Microsoft, Google, AWS, etc. : les DSI face au risque de la coupure

De nouvelles sanctions américaines, mais aussi européennes illustrent les risques qu'embarquent les contrats cloud, les fournisseurs se trouvant contraints de se plier aux injonctions des Etats dont ils dépendent.
PublicitéRebelote. Les Etats-Unis viennent de prendre de nouvelles sanctions contre quatre officiels de la Cour pénale internationale (CPI). Deux juges, dont le Français Nicolas Guillou, ainsi que deux procureurs adjoints de l'institution de La Haye ont été placés, le 20 août, sous sanction par le département d'Etat américain. En cause, les enquêtes de la juridiction contre des militaires américains en Afghanistan, pour un des juges, et les mandats d'arrêt émis en novembre 2024 à l'encontre du Premier ministre israélien Benyamin Netanyahou et de son ancien ministre de la Défense, pour le juge français et les deux procureurs adjoints.
Les conséquences pour ces quatre officiels ? En plus d'une interdiction d'entrée aux Etats-Unis et d'un gel de leurs éventuels avoirs sur place, les quatre cibles de la vindicte américaine ne doivent plus avoir accès à « des fonds, biens ou services » fournis par des entités ou citoyens américains (sauf licence spécifique). Ce qui, donc, semble inclure les services numériques que fournissent les Microsoft, Google et autre AWS.
Le procureur de la CPI coupé de ses mails
En février dernier, le procureur de la CPI, Karim Khan, avait brutalement perdu les accès à sa messagerie Microsoft du fait des sanctions américaines prises à son encontre, basculant sur alors sur Proton Mail. Microsoft, devant une commission d'enquête du Sénat français et encore récemment par la voix de son président Brad Smith, a nié être à l'origine de cette interruption de service, se refusant toutefois à détailler le processus qui a conduit au changement d'adresse e-mail du procureur Khan.

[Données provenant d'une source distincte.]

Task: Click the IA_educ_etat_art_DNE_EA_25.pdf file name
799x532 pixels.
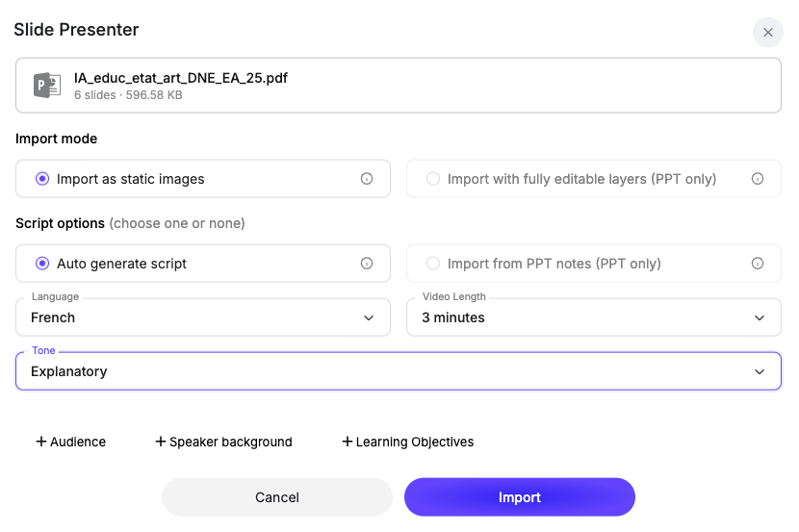Action: 181,78
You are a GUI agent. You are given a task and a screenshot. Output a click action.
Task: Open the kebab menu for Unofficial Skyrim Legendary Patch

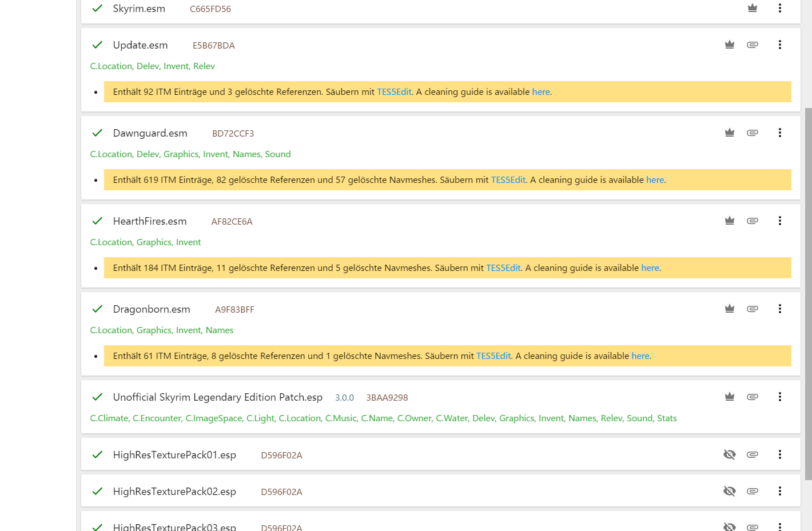(x=780, y=397)
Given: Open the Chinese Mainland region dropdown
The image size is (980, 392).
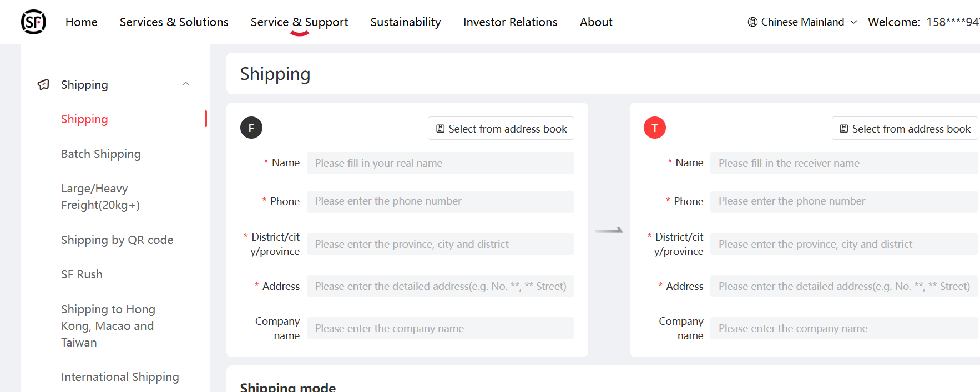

Cette multiplication des sanctions à l'égard d'officiels d'institutions européennes - quatre autres juges de la CPI ayant encore été visés par les Etats-Unis en juin dernier - confronte les DSI à un risque hier encore considéré comme abracadabrantesque : la coupure brutale de certains accès à des services numériques fournis par des sociétés américaines. Surtout compte tenu de la portée extraterritoriale du droit des Etats-Unis, qui leur a par exemple permis de condamner des banques étrangères hébergeant les avoirs d'entités sous sanction, sur la base de l'existence d'une filiale américaine ou d'une transaction effectuée en dollars.

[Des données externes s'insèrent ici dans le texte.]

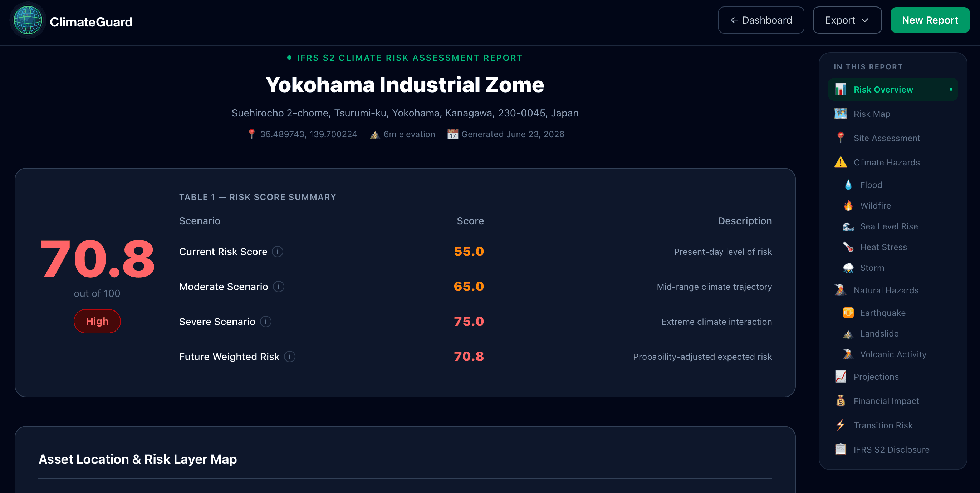Viewport: 980px width, 493px height.
Task: Return to the Dashboard
Action: click(x=761, y=20)
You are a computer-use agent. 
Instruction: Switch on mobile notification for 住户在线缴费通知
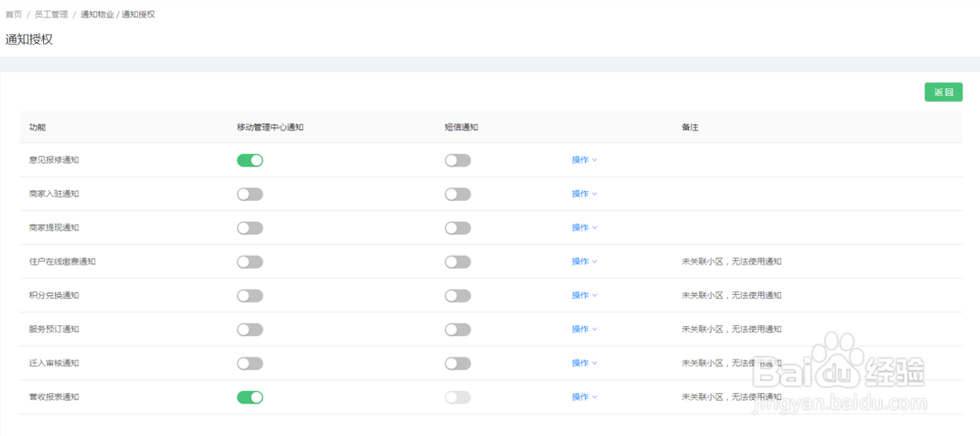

Microsoft coupe les accès d'une société indienne
Signalons d'ailleurs que cette pratique visant à faire pression sur des fournisseurs essentiels pour faire plier une partie tierce n'est pas un jeu réservé à l'Amérique de Trump. Fin juillet, le géant indien de l'énergie Nayara Energy, dont le géant russe Rosneft est actionnaire à hauteur de 49%, a lancé une action en justice dans son pays contre Microsoft pour avoir interrompu tous les services payants qu'il lui fournissait sans préavis. Un blocage de services qui apparaît, en réalité, comme une conséquence des sanctions prises par l'Union européenne (UE) à l'encontre de la Russie, Nayara étant de facto sous contrôle d'intérêts russes.

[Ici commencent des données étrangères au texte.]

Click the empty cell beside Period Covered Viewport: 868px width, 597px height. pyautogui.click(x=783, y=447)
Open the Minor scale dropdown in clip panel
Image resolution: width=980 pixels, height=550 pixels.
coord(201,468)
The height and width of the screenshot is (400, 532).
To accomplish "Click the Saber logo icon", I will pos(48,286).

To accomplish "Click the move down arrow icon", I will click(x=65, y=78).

PublicitéDans un communiqué, Nayara Energy, dont l'autre actionnaire est un fonds immatriculé à Chypre, fonds co-détenu par une société russe, explique : « Microsoft restreint actuellement l'accès de Nayara Energy à ses propres données, outils propriétaires et produits, bien que ceux-ci aient été acquis dans le cadre de licences entièrement payées. Cette décision, fondée uniquement sur l'interprétation unilatérale par Microsoft des récentes sanctions de l'Union européenne (UE), crée un dangereux précédent en matière d'abus de pouvoir des entreprises et soulève de sérieuses préoccupations quant à ses implications pour l'écosystème énergétique indien. »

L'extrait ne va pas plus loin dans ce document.